# Compiler and Interpreter Technology

08:15 Wednesday 30th March, 2016

Representations and semantics of programs

SemanticsBasic Blocks
RepresentationsSemantic Values

# 1. Compiler Structure

• A compiler is a series of phases that transform the representation of a program.
• In the analysis-synthesis model these split cleanly into two parts:
• The front-end analyses the source program, to discover its meaning.
• The back-end synthesizes an equivalent target program.
• The initial source representation of the program is the parse-tree.
• The final target representation will be low-level (platform-dependent code).
• Hopefully the programs built by each phase are all equivalent.

# 2. Semantics

• The semantics of a program are a specific kind of meaning.
• What computational steps describe the execution of the program?
• We could answer with different levels of detail (precision).
• Similarly there are different ways to define program semantics.
• We care about semantics because they allow us to define equivalence.
• Are two programs the same (relative to) a definition of semantics.
• As an example, one kind of equivalence is I/O equivalence.
• Two programs are equal if we can't find an input that produces different outputs.
• The semantics of the program could be represented by the I/O mapping.
• They may differ in other behaviour we do not consider.
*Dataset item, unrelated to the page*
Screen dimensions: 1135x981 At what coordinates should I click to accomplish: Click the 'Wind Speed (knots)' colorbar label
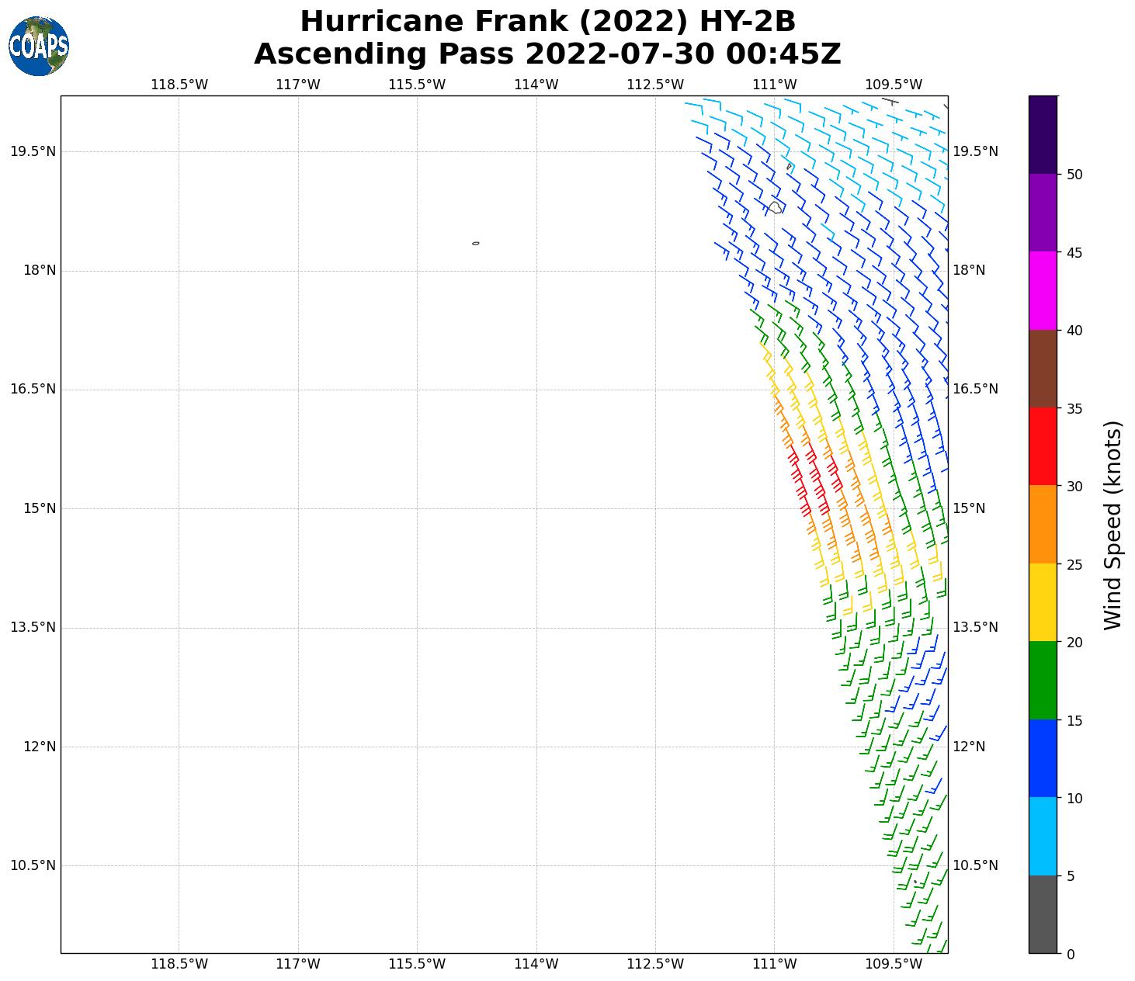(1112, 525)
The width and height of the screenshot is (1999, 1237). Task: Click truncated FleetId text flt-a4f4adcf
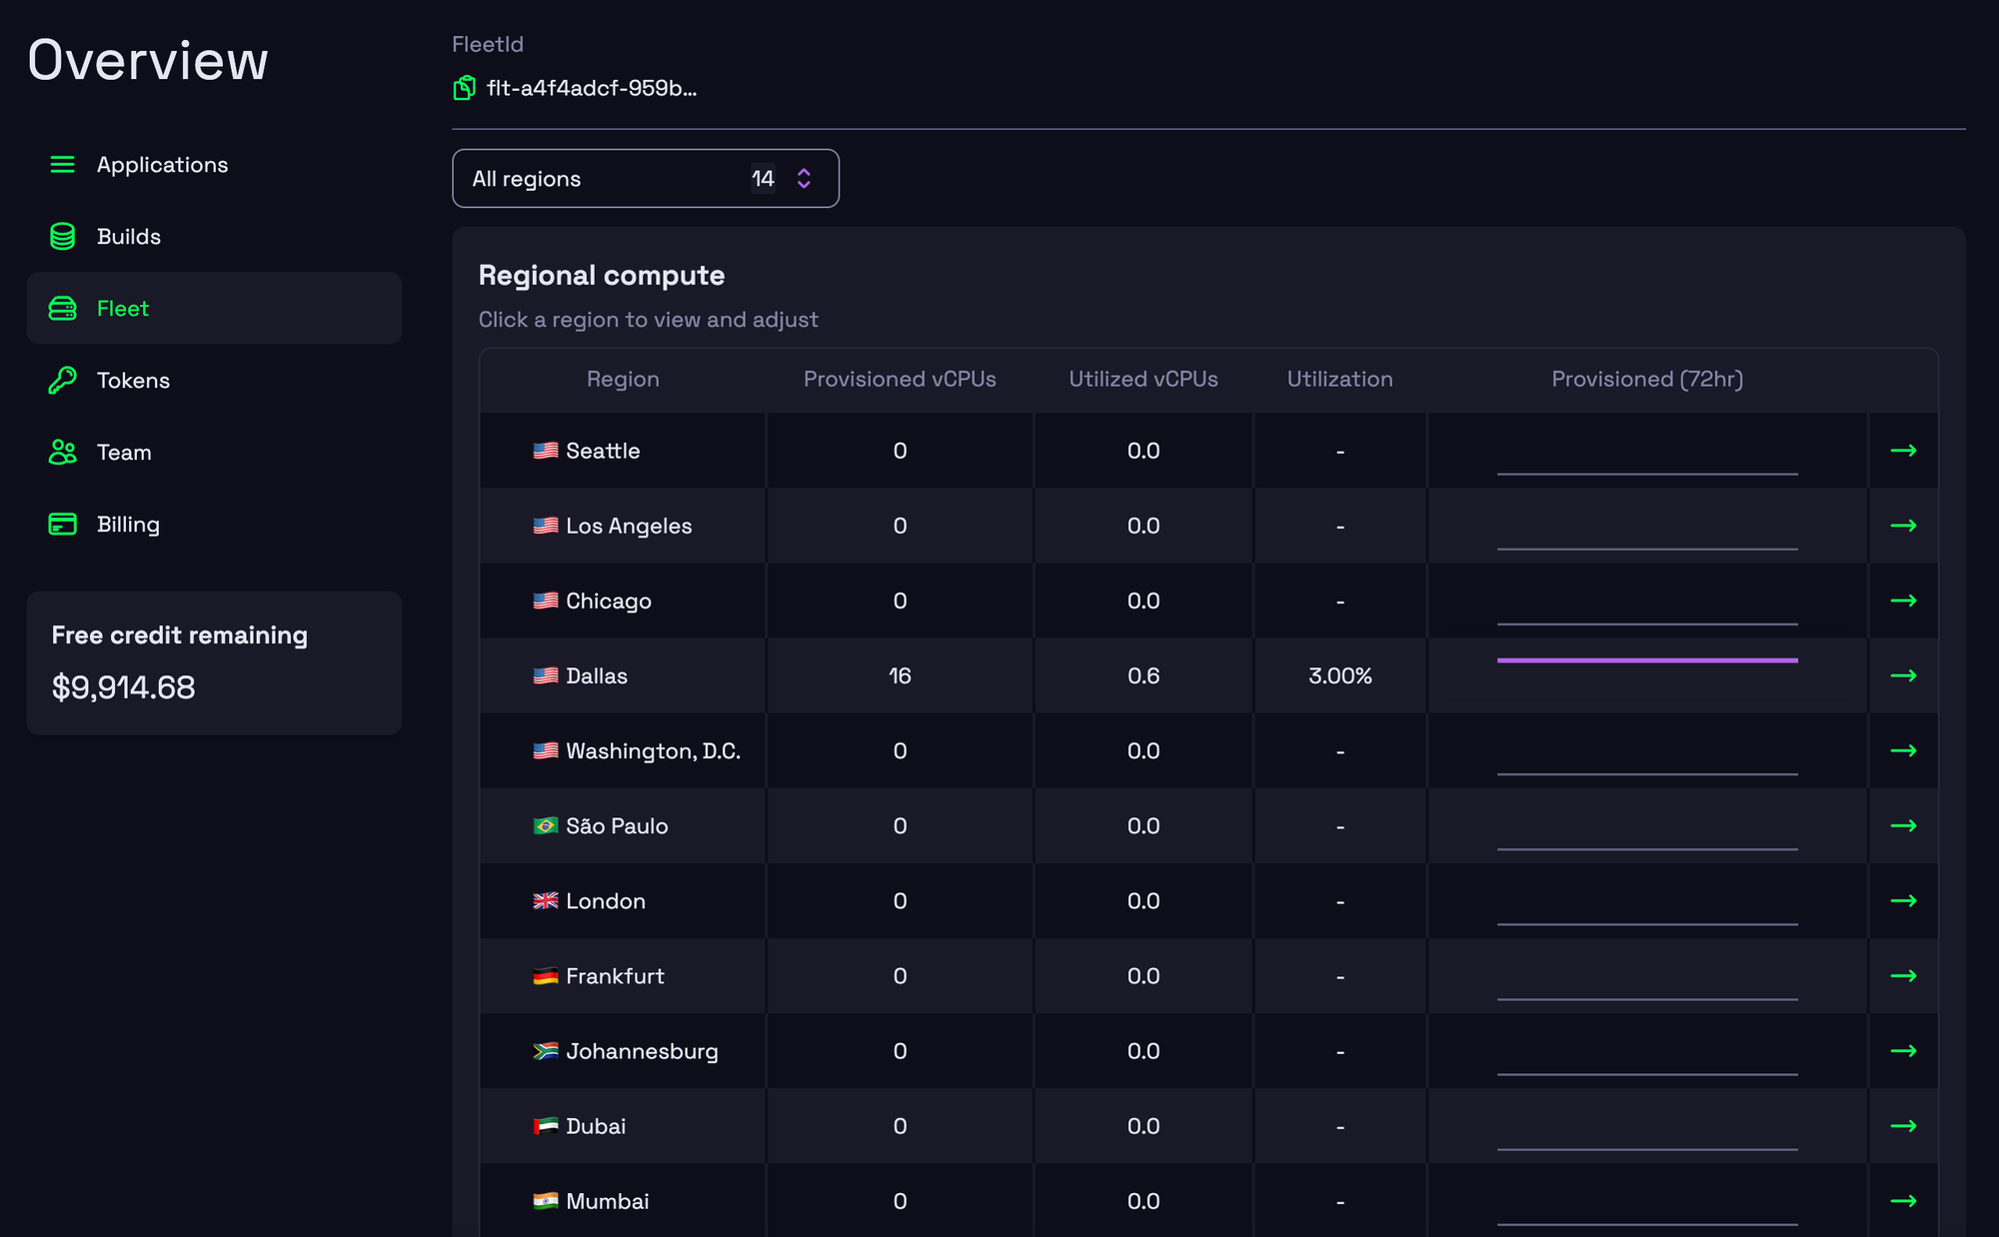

# 3. Semantics of a parse-tree : interpreter

• We've already seen one definition of language semantics closely.
• An interpreter defines the semantics of a language.
• We can observe program behaviour when we run it in the interpreter.
• The semantics of each part of the tree was defined locally.
• A piece of code that executes the program in that part of the tree.
• Recursive (hierarchical) definition of the semantics.
• The meaning of a program was a combination of the meanings of its parts.
• So we break down the question of what a program means...
• Into a series of question about what each kind of node means...
• And how we may combine together.

# 4. General features of the source language

• The intermediate form was the semantics of the program.
• Expressed independently from the details of the source language and target platform.
• If we can't use the specific parts of the source language, how do we express this?
• Abstract model of a program using the common core of all (imperative) languages.
• Regardless of the language, we can split it into three parts:
• Expressions (calculations performed on data)
• Statements (ways to order those calculations)
• Declarations (definitions of the data to work on)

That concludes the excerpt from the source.